→ **What the task requires**:
Copy every line of the listing below word for word, without changing anything.

-- start of Data rows --

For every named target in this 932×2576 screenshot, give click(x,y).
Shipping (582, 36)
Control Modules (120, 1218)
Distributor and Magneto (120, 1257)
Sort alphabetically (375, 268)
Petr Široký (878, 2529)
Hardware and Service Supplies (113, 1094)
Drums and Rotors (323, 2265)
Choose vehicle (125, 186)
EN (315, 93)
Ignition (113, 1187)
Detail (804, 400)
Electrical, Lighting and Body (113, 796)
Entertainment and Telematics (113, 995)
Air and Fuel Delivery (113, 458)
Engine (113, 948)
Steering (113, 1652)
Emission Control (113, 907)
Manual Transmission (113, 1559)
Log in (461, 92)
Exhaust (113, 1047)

-- end of Data rows --

→ **Exercise response**:
For every named target in this 932×2576 screenshot, give click(x,y).
Shipping (582, 36)
Control Modules (120, 1218)
Distributor and Magneto (120, 1257)
Sort alphabetically (375, 268)
Petr Široký (878, 2529)
Hardware and Service Supplies (113, 1094)
Drums and Rotors (323, 2265)
Choose vehicle (125, 186)
EN (315, 93)
Ignition (113, 1187)
Detail (804, 400)
Electrical, Lighting and Body (113, 796)
Entertainment and Telematics (113, 995)
Air and Fuel Delivery (113, 458)
Engine (113, 948)
Steering (113, 1652)
Emission Control (113, 907)
Manual Transmission (113, 1559)
Log in (461, 92)
Exhaust (113, 1047)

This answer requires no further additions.